The articles that will come in handy

Approximately 100,000 units of varying content come through our iFunny app daily, and every single one of them needs to be checked. We have already dealt with forbidden imagery by creating a classifier that automatically bans it. Next up — old memes, reuploads, and straight-up doubles that users try to sneak past the moderation.

To get rid of those, we have introduced a duplicate detection system. It had already gone through several iterations, but at some point, we realized it was impossible to put version-to-version improvements in proper perspective. And so we ventured into the Net, searching for books and articles that would allow us to examine currently existing approaches to duplicate detection and — most importantly — to their quality assessment. You can see what we’ve found below.

What is a duplicate of an image?

Defining “duplicate” is not as easy as it may seem. To begin with, there are several types of them, and let us introduce some crucial definitions for a better understanding.

The Hash Function converts an array of input data of arbitrary length into an output bit string of a specified size, and an algorithm performs it.

A perfect hash function requires certain conditions:

It must be deterministic — that is, the same message must result in the same hash value.
Its value must be rapidly calculated for each message.
Finding the message responsible for a particular hash value must be impossible.
It must be impossible for two different messages with the same hash value to exist.
A slight alteration to the message must change the hash so that the current and previous values do not seem to correlate.

Hash or hash sum is the hash function’s end result.
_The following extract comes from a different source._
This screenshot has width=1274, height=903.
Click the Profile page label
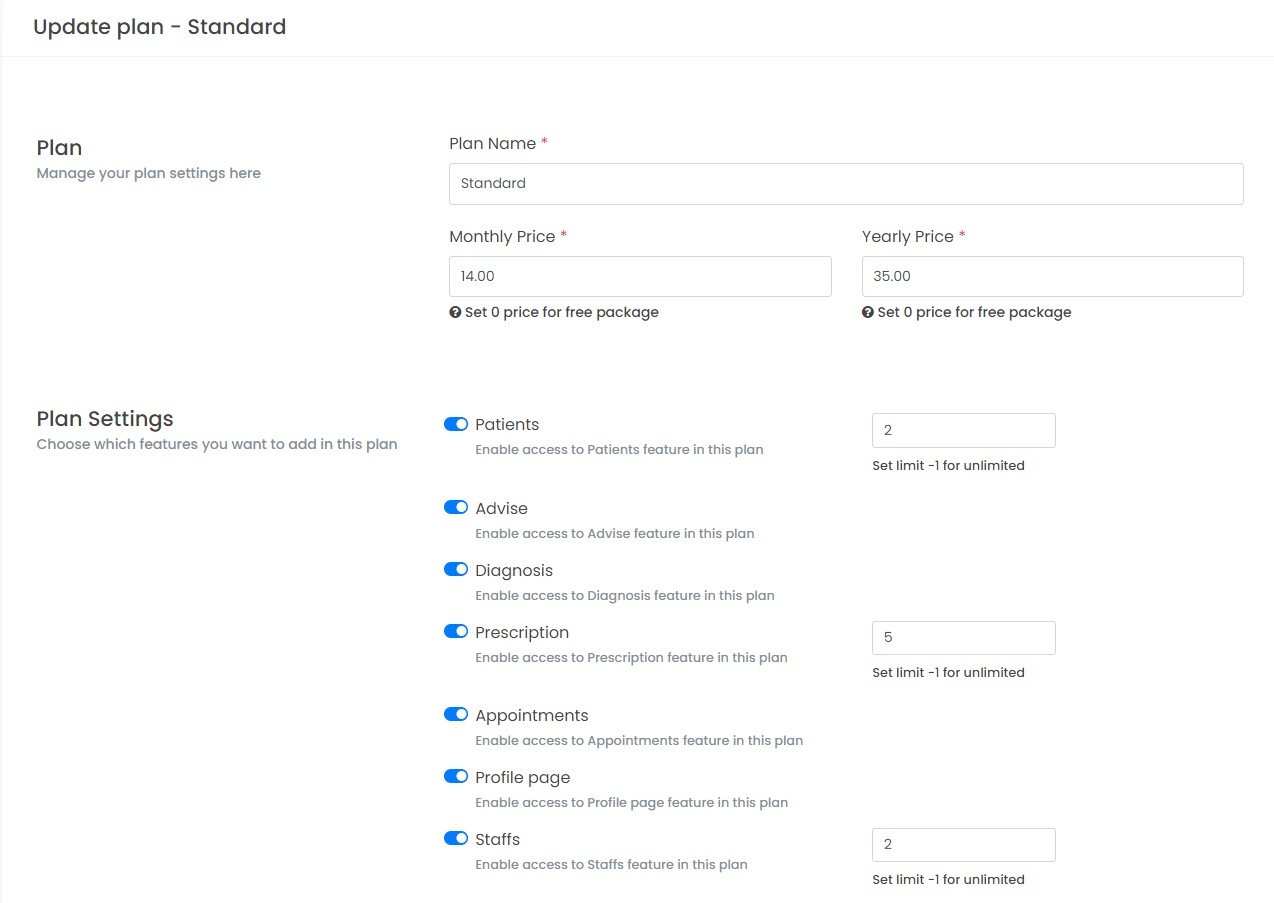tap(522, 778)
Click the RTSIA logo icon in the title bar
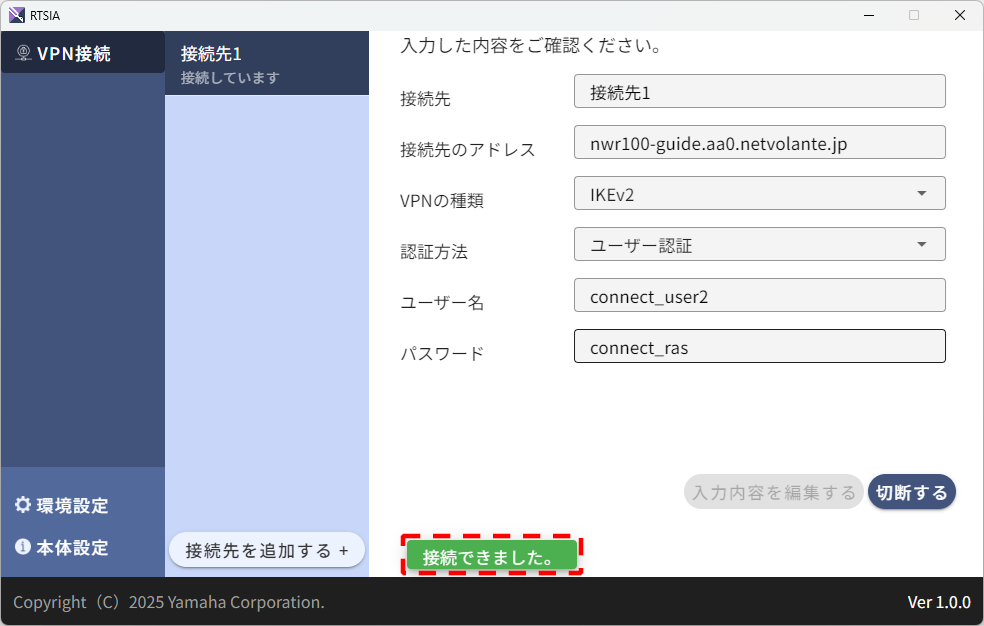Screen dimensions: 984x626 (x=16, y=15)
The fourth condition dictates that hash is unique for each object, but in reality, it is not. Any value can be fed into the hash function, but there is a limited number of result variations. However, this number is so significant (2 to the power of 256 for a 256-bit hash) that detecting this error is highly improbable.

Now let us move on to duplicates. While they do not possess a mathematical definition, it is clear that elements matching each other in all criteria and parameters will be considered duplicates or copies of the same object.
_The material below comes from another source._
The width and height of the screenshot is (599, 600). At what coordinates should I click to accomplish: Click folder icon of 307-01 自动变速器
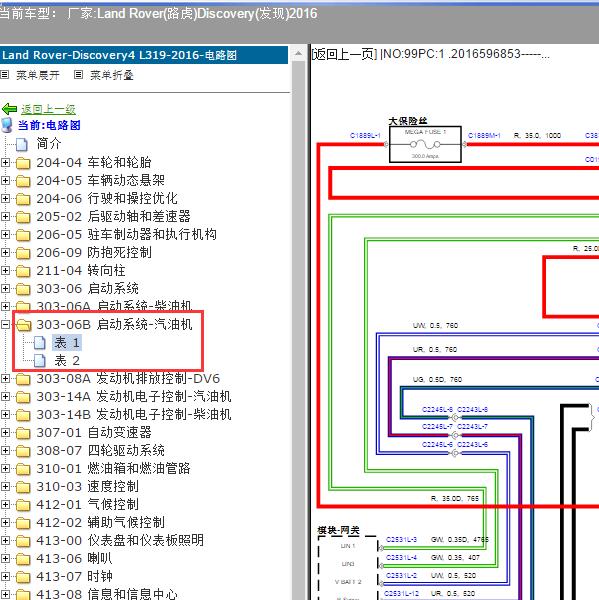[x=23, y=433]
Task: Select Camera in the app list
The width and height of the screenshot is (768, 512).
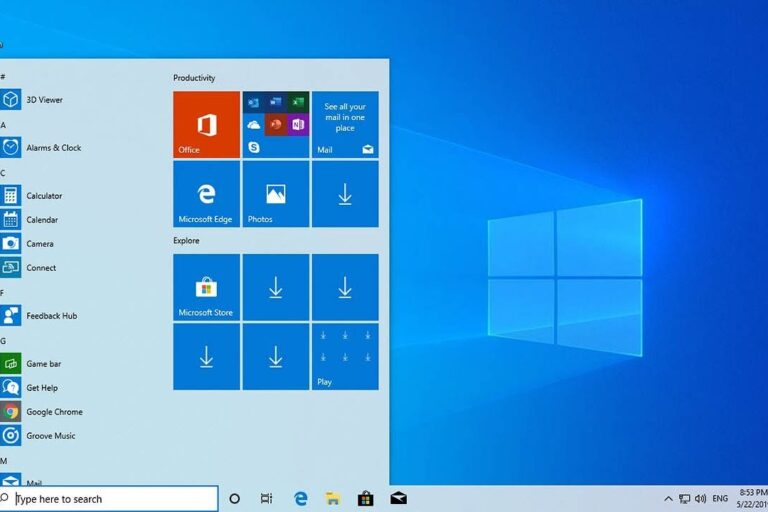Action: [x=40, y=244]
The property given to hash can detect duplicates as elements that have coinciding hash sums. This means that objects that are similar to each other in any other way but have varying hash sums for different things are “near-duplicates.” ND in short.

There are two types of NDs:

Identical near-duplicates (IND) are obtained from a single digital source through certain transformations (cropping, formatting, applying filters, etc.). For instance, an original photo and a processed Instagram photo.

Copyright

Non-identical near-duplicates (NIND) are images with identical content (an object or a scene) but different lighting, movement, exposure, occlusion, and so forth. For instance, two photos from a set.

Copyright

What we were trying to find

Duplicates are not a widely discussed topic on the Net. Amounts of diverse content pumping through large platforms like Instagram, TikTok, or YouTube are so significant that they generally do not care about duplicates.
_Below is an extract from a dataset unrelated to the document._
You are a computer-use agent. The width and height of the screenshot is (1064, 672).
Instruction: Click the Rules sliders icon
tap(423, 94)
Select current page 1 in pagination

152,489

Our case is a little more complicated: we focus on humor, and the content’s uniqueness depends solely on the user’s sense of humor and wit. This is not a perfect system, as countless stock and old memes appear all over the place.

When it came to evaluating our duplicate detection algorithm, we identified two main questions.

— What memes are considered duplicates?

In the case of old memes, these are usually duplicates or near-duplicates — or, basically, re-uploads of the same picture. It gets more complicated with non-identical near-duplicates when the user preserves the original joke but visually refurbishes it by picking a new image or changing the font. How old memes affect the metrics (some users prefer form to content) is another matter to discuss. Especially given the range of possible transformations that allow creating identical near-duplicates gives a lot of space for creativity.

— Where do we get test selection for the assessment?

This issue is relatively resolved through an artificial dataset operating within the designated margin of acceptable IND transformations. It is also possible to mark existing objects or take a marked dataset.

So, during the initial analysis of useful materials, we narrowed everything down to two primary objectives:

Find existing datasets that contain duplicates.
Create a set of permitted IND transformations.

Once these problems are solved, you are faced with the issues of metrics and quality assessment performed on a test selection. We deemed this quite easy and did not pay much attention to it.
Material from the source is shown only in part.